AIM ->
Please summarize the page on Number 9 Store in two sentences.

EXCERPTED TEXT ->
++++++++

Number 9 Store (Building Number 1/35) is a Grade I listed building in the Portsmouth local planning authority area, England. First listed on 13 August 1999. A Georgian Naval store. 1 related planning application.

Number 9 Store (Building Number 1/35)

WRENN ID
ragged-baluster-wind
Grade
I
Local Planning Authority
Portsmouth
Country
England
Date first listed
13 August 1999
Type
Naval store
Period
Georgian
Source
Historic England listing

Also on this page: related consents · flood risk · radon risk · detailed attributes ↓

Description

This is a naval store, built in 1782 by Templar, Parlby and Templar (Riley). Constructed of red brick in English bond, with ashlar dressings, it is located on the west side of the Main Road within the HM Naval Base. The building is a rectangular structure with a central ground-floor entry and stair. It has three main storeys, a cellar, and an attic, measuring 13 bays by 3 bays.

++++++++

DATA RECORDS ->
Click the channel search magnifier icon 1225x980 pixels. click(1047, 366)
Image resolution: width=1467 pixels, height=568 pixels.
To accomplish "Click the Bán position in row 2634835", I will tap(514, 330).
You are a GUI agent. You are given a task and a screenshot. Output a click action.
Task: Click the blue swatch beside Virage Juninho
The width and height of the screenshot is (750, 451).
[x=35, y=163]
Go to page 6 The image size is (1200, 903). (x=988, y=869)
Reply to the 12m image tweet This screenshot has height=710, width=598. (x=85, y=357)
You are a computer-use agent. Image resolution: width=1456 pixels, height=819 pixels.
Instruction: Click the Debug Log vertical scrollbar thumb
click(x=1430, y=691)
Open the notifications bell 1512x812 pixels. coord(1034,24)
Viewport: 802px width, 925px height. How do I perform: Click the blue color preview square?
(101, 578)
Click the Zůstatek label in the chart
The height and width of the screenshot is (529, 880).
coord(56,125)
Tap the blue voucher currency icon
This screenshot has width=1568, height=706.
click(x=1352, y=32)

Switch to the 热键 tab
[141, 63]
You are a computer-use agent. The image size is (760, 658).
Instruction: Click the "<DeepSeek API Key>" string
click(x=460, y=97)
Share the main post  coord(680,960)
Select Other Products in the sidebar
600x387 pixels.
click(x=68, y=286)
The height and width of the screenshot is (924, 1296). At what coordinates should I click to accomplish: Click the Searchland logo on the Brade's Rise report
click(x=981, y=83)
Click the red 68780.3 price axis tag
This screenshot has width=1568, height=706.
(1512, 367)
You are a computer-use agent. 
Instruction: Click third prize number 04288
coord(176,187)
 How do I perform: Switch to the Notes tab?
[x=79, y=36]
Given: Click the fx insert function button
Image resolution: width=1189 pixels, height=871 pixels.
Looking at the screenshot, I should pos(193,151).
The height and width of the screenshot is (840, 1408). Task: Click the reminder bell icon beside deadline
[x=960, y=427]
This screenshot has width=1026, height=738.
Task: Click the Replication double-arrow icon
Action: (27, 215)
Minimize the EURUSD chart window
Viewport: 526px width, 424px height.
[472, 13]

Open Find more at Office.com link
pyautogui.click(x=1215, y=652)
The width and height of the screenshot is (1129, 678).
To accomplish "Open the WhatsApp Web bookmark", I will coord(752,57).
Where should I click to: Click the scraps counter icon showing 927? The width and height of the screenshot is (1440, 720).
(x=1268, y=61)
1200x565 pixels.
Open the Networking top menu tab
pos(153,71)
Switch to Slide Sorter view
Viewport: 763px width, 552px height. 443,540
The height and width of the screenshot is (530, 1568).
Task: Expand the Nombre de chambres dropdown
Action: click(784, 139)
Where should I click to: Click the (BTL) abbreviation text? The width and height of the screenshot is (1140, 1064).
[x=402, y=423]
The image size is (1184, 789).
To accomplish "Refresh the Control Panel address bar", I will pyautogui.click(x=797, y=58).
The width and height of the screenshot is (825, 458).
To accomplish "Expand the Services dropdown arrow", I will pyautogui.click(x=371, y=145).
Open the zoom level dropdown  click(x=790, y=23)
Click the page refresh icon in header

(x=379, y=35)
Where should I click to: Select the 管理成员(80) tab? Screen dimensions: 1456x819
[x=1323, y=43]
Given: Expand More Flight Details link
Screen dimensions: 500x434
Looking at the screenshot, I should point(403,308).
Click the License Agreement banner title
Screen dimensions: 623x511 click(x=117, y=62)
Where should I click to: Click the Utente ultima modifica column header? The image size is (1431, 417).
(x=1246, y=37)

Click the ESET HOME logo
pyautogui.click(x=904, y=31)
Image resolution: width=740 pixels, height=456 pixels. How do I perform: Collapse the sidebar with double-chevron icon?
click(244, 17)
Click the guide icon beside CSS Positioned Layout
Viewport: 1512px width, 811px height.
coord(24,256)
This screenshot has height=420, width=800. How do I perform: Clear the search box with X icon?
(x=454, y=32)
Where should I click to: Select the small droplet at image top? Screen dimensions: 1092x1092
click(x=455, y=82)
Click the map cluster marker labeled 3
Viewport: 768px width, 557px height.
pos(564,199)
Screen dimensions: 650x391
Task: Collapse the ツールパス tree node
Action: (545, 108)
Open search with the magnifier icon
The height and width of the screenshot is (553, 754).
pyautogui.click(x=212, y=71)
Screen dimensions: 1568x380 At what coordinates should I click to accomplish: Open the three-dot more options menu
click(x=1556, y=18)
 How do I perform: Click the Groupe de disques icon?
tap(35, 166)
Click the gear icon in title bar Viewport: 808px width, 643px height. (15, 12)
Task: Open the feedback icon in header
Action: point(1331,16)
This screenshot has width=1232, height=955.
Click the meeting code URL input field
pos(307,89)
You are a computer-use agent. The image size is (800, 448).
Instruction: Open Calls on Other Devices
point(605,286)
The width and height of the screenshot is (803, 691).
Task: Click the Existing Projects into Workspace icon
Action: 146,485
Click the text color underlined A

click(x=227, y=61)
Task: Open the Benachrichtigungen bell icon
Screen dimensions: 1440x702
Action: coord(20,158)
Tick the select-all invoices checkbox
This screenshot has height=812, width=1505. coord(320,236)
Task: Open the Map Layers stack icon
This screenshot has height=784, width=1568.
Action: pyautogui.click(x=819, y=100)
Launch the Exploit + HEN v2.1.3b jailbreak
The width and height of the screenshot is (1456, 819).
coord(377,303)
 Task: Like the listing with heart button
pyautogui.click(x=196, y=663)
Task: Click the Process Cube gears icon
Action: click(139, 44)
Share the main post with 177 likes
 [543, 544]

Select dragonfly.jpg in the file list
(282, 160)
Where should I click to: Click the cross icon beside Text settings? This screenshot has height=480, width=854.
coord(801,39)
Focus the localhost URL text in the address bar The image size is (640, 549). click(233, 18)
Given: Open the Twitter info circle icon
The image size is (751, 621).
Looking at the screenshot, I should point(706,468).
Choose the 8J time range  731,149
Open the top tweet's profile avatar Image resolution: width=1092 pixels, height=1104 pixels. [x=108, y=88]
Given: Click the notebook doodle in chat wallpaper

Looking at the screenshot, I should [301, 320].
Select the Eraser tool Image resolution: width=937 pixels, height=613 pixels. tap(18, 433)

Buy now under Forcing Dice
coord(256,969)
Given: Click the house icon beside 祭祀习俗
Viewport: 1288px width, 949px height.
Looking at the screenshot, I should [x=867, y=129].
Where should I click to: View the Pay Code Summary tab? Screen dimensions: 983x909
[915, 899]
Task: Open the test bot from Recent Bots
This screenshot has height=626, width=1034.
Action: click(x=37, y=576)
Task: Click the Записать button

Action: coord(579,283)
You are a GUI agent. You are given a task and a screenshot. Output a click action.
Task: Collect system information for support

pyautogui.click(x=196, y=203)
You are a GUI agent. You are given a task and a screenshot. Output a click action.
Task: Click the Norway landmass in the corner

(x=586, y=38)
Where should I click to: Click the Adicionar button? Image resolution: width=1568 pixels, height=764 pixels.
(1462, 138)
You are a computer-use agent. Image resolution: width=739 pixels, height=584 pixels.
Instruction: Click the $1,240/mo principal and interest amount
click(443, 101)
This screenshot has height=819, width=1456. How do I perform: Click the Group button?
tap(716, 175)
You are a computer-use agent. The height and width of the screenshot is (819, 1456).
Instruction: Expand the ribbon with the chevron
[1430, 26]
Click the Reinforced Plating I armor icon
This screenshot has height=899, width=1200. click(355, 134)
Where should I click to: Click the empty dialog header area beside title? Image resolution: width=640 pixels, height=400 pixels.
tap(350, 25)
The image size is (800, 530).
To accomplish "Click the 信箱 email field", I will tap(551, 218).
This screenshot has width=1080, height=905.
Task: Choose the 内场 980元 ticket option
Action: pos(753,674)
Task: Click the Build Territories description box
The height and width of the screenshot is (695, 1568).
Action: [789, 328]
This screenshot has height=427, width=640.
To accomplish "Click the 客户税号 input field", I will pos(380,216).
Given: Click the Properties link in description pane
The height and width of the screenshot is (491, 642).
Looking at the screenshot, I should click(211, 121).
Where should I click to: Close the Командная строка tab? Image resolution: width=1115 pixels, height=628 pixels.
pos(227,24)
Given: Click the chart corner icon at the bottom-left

++++++++

OUTPUT BELOW ->
Number 9 Store (Building Number 1/35) is a Georgian naval store in the Portsmouth local planning authority area of England, and it was first listed at Grade I on 13 August 1999. Built in 1782 by Templar, Parlby and Templar (Riley) of red brick with ashlar dressings, it stands on the west side of the Main Road within the HM Naval Base and has three main storeys, a cellar and an attic across 13 by 3 bays.